II. La Sicile porta d'abord le nom de Trinacrie (3), plus tard, celui de Sicanie. Ses premiers habitants furent les Cyclopes : quand leur race fut éteinte, Cocalus s'empara de la souveraine autorité ; après lui, chaque ville tomba au pouvoir d'un tyran : car aucune contrée n'en a produit un plus grand nombre (4). L'un d'eux, Anaxilaüs, se distingua autant par sa justice que les autres par leur cruauté. Ses vertus furent dignement récompensées : à sa mort il avait confié à Micythe, esclave d'une fidélité à l'épreuve, la tutelle de ses enfants en bas âge ; tel fut le respect du peuple pour la mémoire de ce bon prince, qu'il aima mieux obéir à un esclave (5), qu'abandonner les fils de son roi ; et les grands, oubliant la dignité de leur rang, laissèrent en des mains si viles l'administration de l'état.
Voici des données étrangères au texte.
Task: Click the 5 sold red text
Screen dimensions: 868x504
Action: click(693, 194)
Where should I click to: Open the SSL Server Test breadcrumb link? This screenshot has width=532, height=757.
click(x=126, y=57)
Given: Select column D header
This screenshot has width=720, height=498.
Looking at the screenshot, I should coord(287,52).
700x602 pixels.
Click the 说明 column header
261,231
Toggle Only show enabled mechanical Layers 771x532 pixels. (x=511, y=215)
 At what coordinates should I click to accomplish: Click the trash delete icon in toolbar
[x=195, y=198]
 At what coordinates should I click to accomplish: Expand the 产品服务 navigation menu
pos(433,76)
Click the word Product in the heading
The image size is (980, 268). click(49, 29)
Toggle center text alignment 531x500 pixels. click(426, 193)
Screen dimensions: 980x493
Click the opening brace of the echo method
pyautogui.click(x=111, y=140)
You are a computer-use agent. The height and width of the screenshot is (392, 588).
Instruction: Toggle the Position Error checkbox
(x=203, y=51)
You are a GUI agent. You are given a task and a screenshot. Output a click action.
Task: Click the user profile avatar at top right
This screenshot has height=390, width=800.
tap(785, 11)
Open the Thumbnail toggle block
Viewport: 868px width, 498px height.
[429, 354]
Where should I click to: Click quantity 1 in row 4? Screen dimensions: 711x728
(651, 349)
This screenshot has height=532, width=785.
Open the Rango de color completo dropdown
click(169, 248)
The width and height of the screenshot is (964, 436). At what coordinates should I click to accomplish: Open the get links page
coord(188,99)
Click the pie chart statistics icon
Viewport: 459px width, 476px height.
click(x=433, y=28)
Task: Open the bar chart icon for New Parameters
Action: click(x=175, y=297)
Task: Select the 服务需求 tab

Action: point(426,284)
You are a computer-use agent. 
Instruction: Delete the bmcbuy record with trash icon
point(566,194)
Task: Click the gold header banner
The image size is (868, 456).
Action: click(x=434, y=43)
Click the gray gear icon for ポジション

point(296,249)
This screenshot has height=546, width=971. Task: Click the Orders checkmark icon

Les Carthaginois essayèrent d'envahir la Sicile, et combattirent longtemps, avec des succès balancés, les tyrans qui la gouvernaient ; abattus enfin par la mort d'Hamilcar et par la perte de leur armée, ils suspendirent pour quelque temps la guerre (6).

III. Dans cet intervalle, la discorde ayant éclaté dans Rhegium, et divisé les habitants en deux factions rivales, l’une d'elles implora le secours des vieux soldats d'Himère, qui, chassait le parti qu'ils venaient combattre, égorgèrent ensuite ceux qu'ils avaient secourus, et s'emparèrent de leur ville, de leurs enfants et de leurs femmes, crime plus affreux que tous ceux des tyrans (7). Une défaite eût été moins fatale aux Rhégiens qu'une telle victoire : vaincus, ils n'eussent eu à redouter que l'esclavage ou l'exil, mais le fer ne les eût point frappés au pied de leurs autels, devant leurs dieux domestiques ; ils n'eussent pas laissé leur patrie, leurs enfants, leurs épouses en proie à leurs assassins. Les habitants de Catane, ne pouvant secouer eux-mêmes le joug pesant de Syracuse, implorèrent aussi l'appui des Athéniens. Ceux-ci, excités, soit par l'ambition de soumettre à leur empire l'Asie et la Grèce entière, soit par la crainte de voir Syracuse unir ses flottes aux forces navales de Sparte, envoyèrent Lamponius, qui, sous prétexte de secourir Catane, devait essayer la conquête de la Sicile. Ils furent vainqueurs en plusieurs rencontres : Athènes, encouragée par ces premiers succès, fit bientôt partir Lachès et Chariade, avec plus de vaisseaux et de troupes ; mais Catane, se défiant de ses alliés, ou fatiguée de la guerre, fit la paix avec Syracuse, et renvoya ces secours.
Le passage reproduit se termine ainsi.